Your output should consist of every record, copied exactly.

------------------------------------------------

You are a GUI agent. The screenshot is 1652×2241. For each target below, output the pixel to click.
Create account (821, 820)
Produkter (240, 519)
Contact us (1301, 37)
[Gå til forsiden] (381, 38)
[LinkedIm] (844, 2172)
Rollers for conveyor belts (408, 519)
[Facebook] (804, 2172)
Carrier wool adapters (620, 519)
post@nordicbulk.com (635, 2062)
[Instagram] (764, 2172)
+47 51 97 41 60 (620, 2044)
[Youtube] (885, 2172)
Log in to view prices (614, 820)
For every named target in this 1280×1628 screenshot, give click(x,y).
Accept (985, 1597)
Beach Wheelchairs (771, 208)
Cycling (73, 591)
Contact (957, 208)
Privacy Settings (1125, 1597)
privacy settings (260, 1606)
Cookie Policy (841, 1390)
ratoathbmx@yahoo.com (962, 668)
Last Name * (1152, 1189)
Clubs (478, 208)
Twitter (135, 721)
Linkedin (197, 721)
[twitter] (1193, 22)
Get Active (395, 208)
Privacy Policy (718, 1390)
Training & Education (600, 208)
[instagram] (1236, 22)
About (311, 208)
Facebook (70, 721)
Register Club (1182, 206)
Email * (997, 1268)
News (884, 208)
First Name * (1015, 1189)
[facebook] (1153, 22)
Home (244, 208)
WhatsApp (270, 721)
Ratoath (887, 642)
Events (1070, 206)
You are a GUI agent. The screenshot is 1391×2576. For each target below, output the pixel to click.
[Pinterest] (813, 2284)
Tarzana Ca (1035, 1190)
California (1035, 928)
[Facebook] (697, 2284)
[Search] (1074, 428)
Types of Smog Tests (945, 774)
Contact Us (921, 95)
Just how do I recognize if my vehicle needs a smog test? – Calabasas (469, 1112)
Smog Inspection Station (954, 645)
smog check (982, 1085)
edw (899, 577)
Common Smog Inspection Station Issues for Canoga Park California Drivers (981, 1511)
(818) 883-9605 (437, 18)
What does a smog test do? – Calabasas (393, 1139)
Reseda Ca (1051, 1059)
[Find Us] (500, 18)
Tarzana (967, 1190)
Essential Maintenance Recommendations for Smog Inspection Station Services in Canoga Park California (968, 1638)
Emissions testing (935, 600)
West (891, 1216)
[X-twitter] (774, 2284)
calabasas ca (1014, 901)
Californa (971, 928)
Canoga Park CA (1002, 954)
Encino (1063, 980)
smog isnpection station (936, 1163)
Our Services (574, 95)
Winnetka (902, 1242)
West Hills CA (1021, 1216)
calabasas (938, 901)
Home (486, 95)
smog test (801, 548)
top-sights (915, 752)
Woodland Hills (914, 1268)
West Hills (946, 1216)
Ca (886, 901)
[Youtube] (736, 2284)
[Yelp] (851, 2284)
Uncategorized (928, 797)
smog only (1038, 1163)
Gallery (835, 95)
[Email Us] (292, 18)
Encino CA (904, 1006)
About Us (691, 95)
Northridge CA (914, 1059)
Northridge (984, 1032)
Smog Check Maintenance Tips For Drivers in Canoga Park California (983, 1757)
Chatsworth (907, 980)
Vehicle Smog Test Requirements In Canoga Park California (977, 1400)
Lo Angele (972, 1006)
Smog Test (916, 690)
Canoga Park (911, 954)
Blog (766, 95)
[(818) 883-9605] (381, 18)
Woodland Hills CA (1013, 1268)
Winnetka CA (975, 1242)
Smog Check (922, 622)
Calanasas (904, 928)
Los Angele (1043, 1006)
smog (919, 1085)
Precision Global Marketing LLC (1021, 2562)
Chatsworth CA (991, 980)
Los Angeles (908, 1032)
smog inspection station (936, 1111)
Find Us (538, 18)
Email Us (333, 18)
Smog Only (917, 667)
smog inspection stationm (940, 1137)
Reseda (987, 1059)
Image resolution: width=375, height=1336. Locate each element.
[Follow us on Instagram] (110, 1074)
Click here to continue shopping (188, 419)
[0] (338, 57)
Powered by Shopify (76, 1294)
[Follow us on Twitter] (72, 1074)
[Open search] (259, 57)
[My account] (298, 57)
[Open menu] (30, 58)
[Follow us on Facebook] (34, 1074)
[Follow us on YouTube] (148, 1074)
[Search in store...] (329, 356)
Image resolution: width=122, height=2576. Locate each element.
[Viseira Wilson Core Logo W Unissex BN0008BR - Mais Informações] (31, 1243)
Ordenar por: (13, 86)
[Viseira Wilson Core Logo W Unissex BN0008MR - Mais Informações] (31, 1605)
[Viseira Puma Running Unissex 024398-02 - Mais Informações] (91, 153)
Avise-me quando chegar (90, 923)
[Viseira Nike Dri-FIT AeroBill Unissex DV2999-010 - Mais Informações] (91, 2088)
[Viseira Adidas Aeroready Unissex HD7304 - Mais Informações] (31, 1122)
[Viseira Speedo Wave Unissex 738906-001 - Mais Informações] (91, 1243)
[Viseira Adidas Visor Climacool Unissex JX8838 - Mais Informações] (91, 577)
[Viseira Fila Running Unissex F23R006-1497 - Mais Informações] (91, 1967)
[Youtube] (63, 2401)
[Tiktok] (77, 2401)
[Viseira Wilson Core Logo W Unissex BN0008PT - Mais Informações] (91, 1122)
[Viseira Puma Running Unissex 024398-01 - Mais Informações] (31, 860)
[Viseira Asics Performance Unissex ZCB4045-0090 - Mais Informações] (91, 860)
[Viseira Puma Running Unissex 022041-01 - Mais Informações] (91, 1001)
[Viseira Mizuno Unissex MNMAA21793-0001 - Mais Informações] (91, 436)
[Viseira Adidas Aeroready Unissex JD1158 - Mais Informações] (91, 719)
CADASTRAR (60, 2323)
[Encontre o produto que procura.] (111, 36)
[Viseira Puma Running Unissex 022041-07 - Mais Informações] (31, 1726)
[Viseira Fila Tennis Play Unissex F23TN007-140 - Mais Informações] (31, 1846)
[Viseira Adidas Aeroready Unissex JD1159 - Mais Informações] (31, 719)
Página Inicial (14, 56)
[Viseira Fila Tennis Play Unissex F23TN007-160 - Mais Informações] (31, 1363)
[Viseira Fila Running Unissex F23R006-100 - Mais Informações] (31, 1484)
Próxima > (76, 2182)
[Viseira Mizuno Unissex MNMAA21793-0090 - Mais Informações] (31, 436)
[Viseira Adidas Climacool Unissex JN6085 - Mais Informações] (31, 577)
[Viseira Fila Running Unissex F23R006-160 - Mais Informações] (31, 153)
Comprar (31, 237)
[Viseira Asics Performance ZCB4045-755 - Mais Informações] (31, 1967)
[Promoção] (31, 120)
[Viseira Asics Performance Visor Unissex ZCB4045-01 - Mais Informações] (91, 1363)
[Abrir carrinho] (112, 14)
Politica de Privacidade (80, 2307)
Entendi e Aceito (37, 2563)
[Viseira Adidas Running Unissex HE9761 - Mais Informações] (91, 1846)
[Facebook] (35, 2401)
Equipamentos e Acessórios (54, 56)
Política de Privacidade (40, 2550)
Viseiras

------------------------------------------------

## Written solution
You are a GUI agent. The screenshot is 1652×2241. For each target below, output the pixel to click.
Create account (821, 820)
Produkter (240, 519)
Contact us (1301, 37)
[Gå til forsiden] (381, 38)
[LinkedIm] (844, 2172)
Rollers for conveyor belts (408, 519)
[Facebook] (804, 2172)
Carrier wool adapters (620, 519)
post@nordicbulk.com (635, 2062)
[Instagram] (764, 2172)
+47 51 97 41 60 (620, 2044)
[Youtube] (885, 2172)
Log in to view prices (614, 820)
For every named target in this 1280×1628 screenshot, give click(x,y).
Accept (985, 1597)
Beach Wheelchairs (771, 208)
Cycling (73, 591)
Contact (957, 208)
Privacy Settings (1125, 1597)
privacy settings (260, 1606)
Cookie Policy (841, 1390)
ratoathbmx@yahoo.com (962, 668)
Last Name * (1152, 1189)
Clubs (478, 208)
Twitter (135, 721)
Linkedin (197, 721)
[twitter] (1193, 22)
Get Active (395, 208)
Privacy Policy (718, 1390)
Training & Education (600, 208)
[instagram] (1236, 22)
About (311, 208)
Facebook (70, 721)
Register Club (1182, 206)
Email * (997, 1268)
News (884, 208)
First Name * (1015, 1189)
[facebook] (1153, 22)
Home (244, 208)
WhatsApp (270, 721)
Ratoath (887, 642)
Events (1070, 206)
You are a GUI agent. The screenshot is 1391×2576. For each target below, output the pixel to click.
[Pinterest] (813, 2284)
Tarzana Ca (1035, 1190)
California (1035, 928)
[Facebook] (697, 2284)
[Search] (1074, 428)
Types of Smog Tests (945, 774)
Contact Us (921, 95)
Just how do I recognize if my vehicle needs a smog test? – Calabasas (469, 1112)
Smog Inspection Station (954, 645)
smog check (982, 1085)
edw (899, 577)
Common Smog Inspection Station Issues for Canoga Park California Drivers (981, 1511)
(818) 883-9605 (437, 18)
What does a smog test do? – Calabasas (393, 1139)
Reseda Ca (1051, 1059)
[Find Us] (500, 18)
Tarzana (967, 1190)
Essential Maintenance Recommendations for Smog Inspection Station Services in Canoga Park California (968, 1638)
Emissions testing (935, 600)
West (891, 1216)
[X-twitter] (774, 2284)
calabasas ca (1014, 901)
Californa (971, 928)
Canoga Park CA (1002, 954)
Encino (1063, 980)
smog isnpection station (936, 1163)
Our Services (574, 95)
Winnetka (902, 1242)
West Hills CA (1021, 1216)
calabasas (938, 901)
Home (486, 95)
smog test (801, 548)
top-sights (915, 752)
Woodland Hills (914, 1268)
West Hills (946, 1216)
Ca (886, 901)
[Youtube] (736, 2284)
[Yelp] (851, 2284)
Uncategorized (928, 797)
smog only (1038, 1163)
Gallery (835, 95)
[Email Us] (292, 18)
Encino CA (904, 1006)
About Us (691, 95)
Northridge CA (914, 1059)
Northridge (984, 1032)
Smog Check Maintenance Tips For Drivers in Canoga Park California (983, 1757)
Chatsworth (907, 980)
Vehicle Smog Test Requirements In Canoga Park California (977, 1400)
Lo Angele (972, 1006)
Smog Test (916, 690)
Canoga Park (911, 954)
Blog (766, 95)
[(818) 883-9605] (381, 18)
Woodland Hills CA (1013, 1268)
Winnetka CA (975, 1242)
Smog Check (922, 622)
Calanasas (904, 928)
Los Angele (1043, 1006)
smog (919, 1085)
Precision Global Marketing LLC (1021, 2562)
Chatsworth CA (991, 980)
Los Angeles (908, 1032)
smog inspection station (936, 1111)
Find Us (538, 18)
Email Us (333, 18)
Smog Only (917, 667)
smog inspection stationm (940, 1137)
Reseda (987, 1059)
Image resolution: width=375, height=1336. Locate each element.
[Follow us on Instagram] (110, 1074)
Click here to continue shopping (188, 419)
[0] (338, 57)
Powered by Shopify (76, 1294)
[Follow us on Twitter] (72, 1074)
[Open search] (259, 57)
[My account] (298, 57)
[Open menu] (30, 58)
[Follow us on Facebook] (34, 1074)
[Follow us on YouTube] (148, 1074)
[Search in store...] (329, 356)
Image resolution: width=122, height=2576. Locate each element.
[Viseira Wilson Core Logo W Unissex BN0008BR - Mais Informações] (31, 1243)
Ordenar por: (13, 86)
[Viseira Wilson Core Logo W Unissex BN0008MR - Mais Informações] (31, 1605)
[Viseira Puma Running Unissex 024398-02 - Mais Informações] (91, 153)
Avise-me quando chegar (90, 923)
[Viseira Nike Dri-FIT AeroBill Unissex DV2999-010 - Mais Informações] (91, 2088)
[Viseira Adidas Aeroready Unissex HD7304 - Mais Informações] (31, 1122)
[Viseira Speedo Wave Unissex 738906-001 - Mais Informações] (91, 1243)
[Viseira Adidas Visor Climacool Unissex JX8838 - Mais Informações] (91, 577)
[Viseira Fila Running Unissex F23R006-1497 - Mais Informações] (91, 1967)
[Youtube] (63, 2401)
[Tiktok] (77, 2401)
[Viseira Wilson Core Logo W Unissex BN0008PT - Mais Informações] (91, 1122)
[Viseira Puma Running Unissex 024398-01 - Mais Informações] (31, 860)
[Viseira Asics Performance Unissex ZCB4045-0090 - Mais Informações] (91, 860)
[Viseira Puma Running Unissex 022041-01 - Mais Informações] (91, 1001)
[Viseira Mizuno Unissex MNMAA21793-0001 - Mais Informações] (91, 436)
[Viseira Adidas Aeroready Unissex JD1158 - Mais Informações] (91, 719)
CADASTRAR (60, 2323)
[Encontre o produto que procura.] (111, 36)
[Viseira Puma Running Unissex 022041-07 - Mais Informações] (31, 1726)
[Viseira Fila Tennis Play Unissex F23TN007-140 - Mais Informações] (31, 1846)
[Viseira Adidas Aeroready Unissex JD1159 - Mais Informações] (31, 719)
Página Inicial (14, 56)
[Viseira Fila Tennis Play Unissex F23TN007-160 - Mais Informações] (31, 1363)
[Viseira Fila Running Unissex F23R006-100 - Mais Informações] (31, 1484)
Próxima > (76, 2182)
[Viseira Mizuno Unissex MNMAA21793-0090 - Mais Informações] (31, 436)
[Viseira Adidas Climacool Unissex JN6085 - Mais Informações] (31, 577)
[Viseira Fila Running Unissex F23R006-160 - Mais Informações] (31, 153)
Comprar (31, 237)
[Viseira Asics Performance ZCB4045-755 - Mais Informações] (31, 1967)
[Promoção] (31, 120)
[Viseira Asics Performance Visor Unissex ZCB4045-01 - Mais Informações] (91, 1363)
[Abrir carrinho] (112, 14)
Politica de Privacidade (80, 2307)
Entendi e Aceito (37, 2563)
[Viseira Adidas Running Unissex HE9761 - Mais Informações] (91, 1846)
[Facebook] (35, 2401)
Equipamentos e Acessórios (54, 56)
Política de Privacidade (40, 2550)
Viseiras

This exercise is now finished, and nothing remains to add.